The Secretary highlighted Obama’s announcement on World AIDS Day in December that his administration is committed reaching six million people globally with life-saving treatment.
The U.S. is focusing on “combination” prevention, with a strategy that focuses on condoms, treatment as prevention and stopping the transmission of HIV from mother to child among other goals.
Making progress on treatment and prevention, the U.S. has added funding for 600,000 more people since September and is rapidly closing in on a national goal of six million by the end of next year.
She also announced tens of millions of dollars of new investments to reach key populations impacted by the disease.

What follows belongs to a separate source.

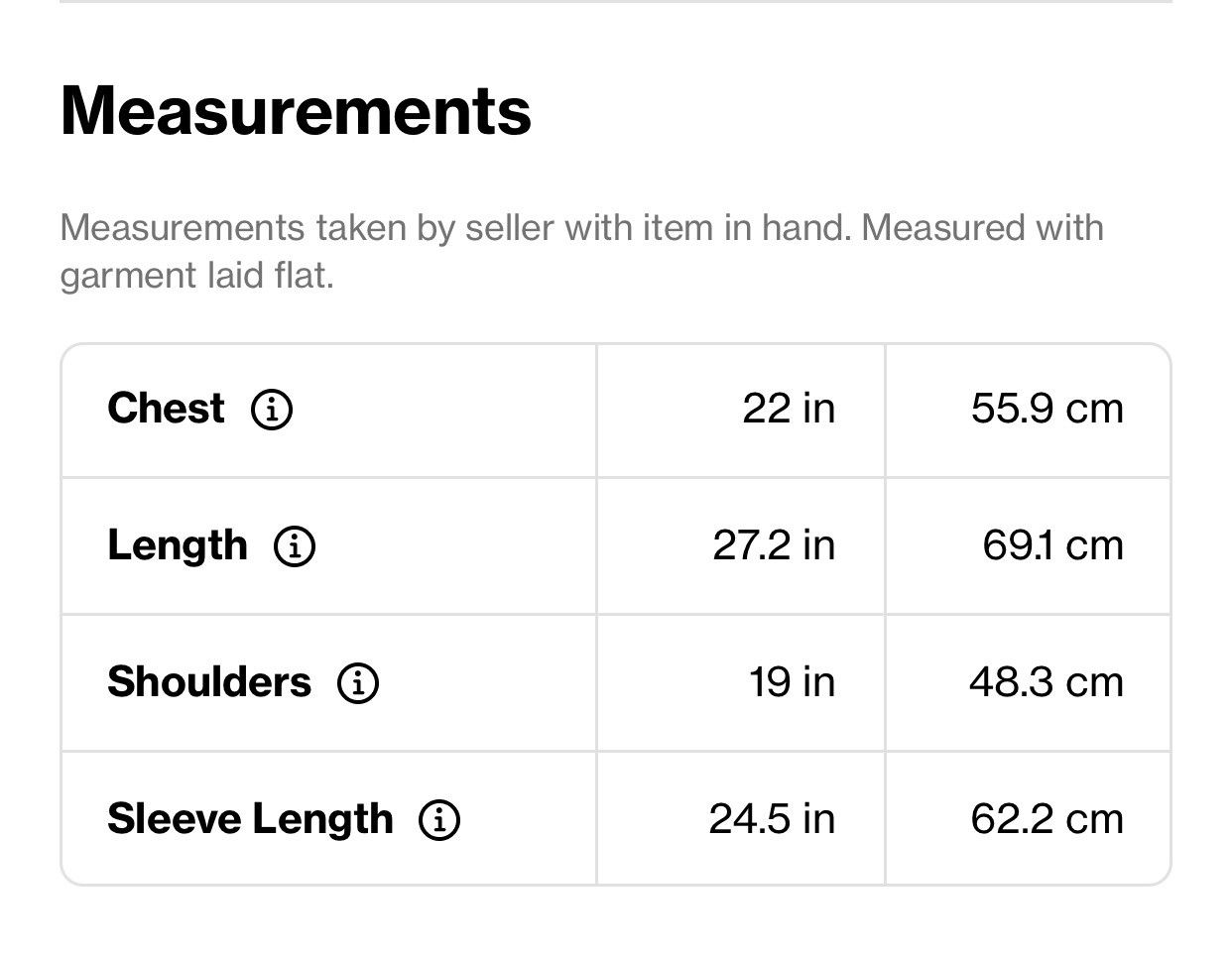Click the 24.5 in sleeve value
Screen dimensions: 1232x958
(x=772, y=818)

The International AIDS Conference is the largest gathering of professionals working in the field of HIV, including people living with HIV and other leaders in the HIV response. It plays a fundamental role in shaping the global response to HIV and in keeping HIV and AIDS on the international political agenda.
This week, over 20,000 delegates from all over the world will gather at the U.S. capital, participating in a series of sessions, panels and community-led discussions that focus on mobilizing governments and communities to achieve the vision of zero new HIV infections, zero discrimination and zero AIDS-related deaths.
The first International AIDS Conference occurred in Atlanta, Georgia in 1985, and it was held in San Francisco in 1990. The conference was supposed to be held two years later in Boston, but the global research community refused to return to the United States because of its travel ban on HIV positive people. This ban was lifted by the Obama Administration in 2009.